EDITORIAL: Coleman, Finley willingness to accept blame a refreshing development

May 17—IN a world where people typically try to dodge blame for their mistakes, it's refreshing to see people step up and accept accountability.

When the people taking accountability are elected officials — a profession with a well-earned reputation for finger-pointing — it's even more refreshing.

And when the elected officials in question offer to pay for the mistake with money out of their own pocket, well, that's just astonishing.

That's exactly what Mercer County Commissioner Chair Ann Coleman and Commissioner William Finley Jr. did Thursday during the county salary board meeting to settle the matter over unapproved payments totaling nearly $6,000 to two employees in the county controller's office.

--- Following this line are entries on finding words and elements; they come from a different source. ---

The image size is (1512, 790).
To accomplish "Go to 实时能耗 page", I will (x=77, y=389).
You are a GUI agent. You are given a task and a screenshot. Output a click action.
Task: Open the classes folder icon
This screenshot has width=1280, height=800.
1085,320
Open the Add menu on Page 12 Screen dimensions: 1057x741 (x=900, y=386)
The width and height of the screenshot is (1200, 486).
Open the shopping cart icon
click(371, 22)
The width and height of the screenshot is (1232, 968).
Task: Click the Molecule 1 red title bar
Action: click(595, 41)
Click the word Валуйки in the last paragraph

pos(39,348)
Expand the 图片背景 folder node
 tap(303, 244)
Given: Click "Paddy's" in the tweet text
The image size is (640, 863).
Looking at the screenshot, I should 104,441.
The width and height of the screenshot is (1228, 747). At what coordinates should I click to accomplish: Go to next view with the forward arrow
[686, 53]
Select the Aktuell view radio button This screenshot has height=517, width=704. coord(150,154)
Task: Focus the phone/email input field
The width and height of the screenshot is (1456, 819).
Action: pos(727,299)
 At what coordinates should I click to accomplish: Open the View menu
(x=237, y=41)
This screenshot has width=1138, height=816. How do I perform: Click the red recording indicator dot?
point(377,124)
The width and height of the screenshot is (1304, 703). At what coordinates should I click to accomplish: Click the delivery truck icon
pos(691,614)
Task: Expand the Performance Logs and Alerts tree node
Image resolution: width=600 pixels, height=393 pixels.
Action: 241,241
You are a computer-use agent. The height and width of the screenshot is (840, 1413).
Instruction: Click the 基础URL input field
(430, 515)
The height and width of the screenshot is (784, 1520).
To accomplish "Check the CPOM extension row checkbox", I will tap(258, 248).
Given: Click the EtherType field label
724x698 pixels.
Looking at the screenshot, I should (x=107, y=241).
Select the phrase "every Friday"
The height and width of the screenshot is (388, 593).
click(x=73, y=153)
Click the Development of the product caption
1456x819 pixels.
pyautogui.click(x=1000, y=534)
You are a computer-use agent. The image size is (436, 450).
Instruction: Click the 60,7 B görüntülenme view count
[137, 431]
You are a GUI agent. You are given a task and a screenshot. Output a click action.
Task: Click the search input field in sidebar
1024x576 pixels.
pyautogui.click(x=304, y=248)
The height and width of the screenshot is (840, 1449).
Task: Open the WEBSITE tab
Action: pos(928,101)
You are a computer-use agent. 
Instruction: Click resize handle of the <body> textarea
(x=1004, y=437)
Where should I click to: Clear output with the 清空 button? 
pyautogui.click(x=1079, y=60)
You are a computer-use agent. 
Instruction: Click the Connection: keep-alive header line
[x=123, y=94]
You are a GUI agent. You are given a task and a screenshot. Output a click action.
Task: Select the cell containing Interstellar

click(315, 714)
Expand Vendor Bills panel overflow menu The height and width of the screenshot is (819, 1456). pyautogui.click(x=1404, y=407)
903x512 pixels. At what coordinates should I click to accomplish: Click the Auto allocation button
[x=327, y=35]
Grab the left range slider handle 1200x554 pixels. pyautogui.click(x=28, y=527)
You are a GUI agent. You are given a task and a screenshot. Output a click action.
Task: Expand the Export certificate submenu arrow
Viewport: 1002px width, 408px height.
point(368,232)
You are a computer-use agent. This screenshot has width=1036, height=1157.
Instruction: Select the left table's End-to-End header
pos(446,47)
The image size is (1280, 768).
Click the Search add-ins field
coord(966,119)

An investigation released May 11 by District Attorney Peter C. Acker reported that Controller Stephen Sherman II, and Coleman and Finley violated Pennsylvania's Open Records Law, known popularly as the Sunshine Law.

Acker said Coleman, Finley and Sherman — three of the four permanent members of Mercer County Salary Board — violated the law by discussing in March additional payments to two salaried employees for time worked outside normal business hours. Sherman additionally violated the same law by paying additional money to salaried employees without salary board approval.

Commissioner Tim McGonigle, the fourth permanent member of salary board, was not present for that discussion in March. He became aware of the unauthorized payments only when the county's human resources department reported them to commissioners. Acker's investigation found McGonigle committed no wrongdoing.

During a county salary board meeting Thursday, Coleman and Finley accepted culpability for their actions.

"Many of you have heard me take full responsibility for the oversight in not bringing this request for additional pay to the salary board, and I stand by that," Coleman said Thursday during the Mercer County Salary Board meeting.

The salary board rejected a resolution Thursday to retroactively approve the unauthorized payments. However, Coleman and Finley said they would personally repay the county.

"We agreed it was not fair to take money away from the employees' families, as they did complete the work."

That's what accountability looks like.

Ideally, the county would have paid the employees in accordance with procedure. But absent a time machine, that wasn't possible. The actions by Coleman and Finley amount to the next best thing.

The commissioners had called upon the employees to repay the money, a legally proper request. But assuming the employees in question are like most of us, repayment of approximately $3,000 each would have been a hardship.

It's probably a hardship for Coleman and Finley as well. And it couldn't have been easy for them to stand up in front of a room packed with county officials, the media and county residents and admit their mistake.

Sherman, conversely, did none of these things. He chose instead to deflect.

"These accusations were not only false, misleading and defamatory, but were not representative of my character, ethics or the hard work I have been doing for Mercer County," Sherman said incorrectly.

Even though Acker opted not to press charges, he said Sherman, Coleman and Finley all violated the Sunshine Law.

When Herald Staff Writer Melissa Klaric asked Sherman about the Sunshine Law violation, he replied that Acker's investigation accused Coleman and Finley also.

That's correct. But, to repeat, Coleman and Finley accepted responsibility for their role in the unapproved payments only a few minutes earlier.

Through their willingness to accept responsibility, the two Republican commissioners also gave an indication that they won't repeat their mistake.

"Had I known then what I know now, this situation would have played out quite differently," Coleman said.

Hearing that level of remorse from elected officials is, once again, more than refreshing.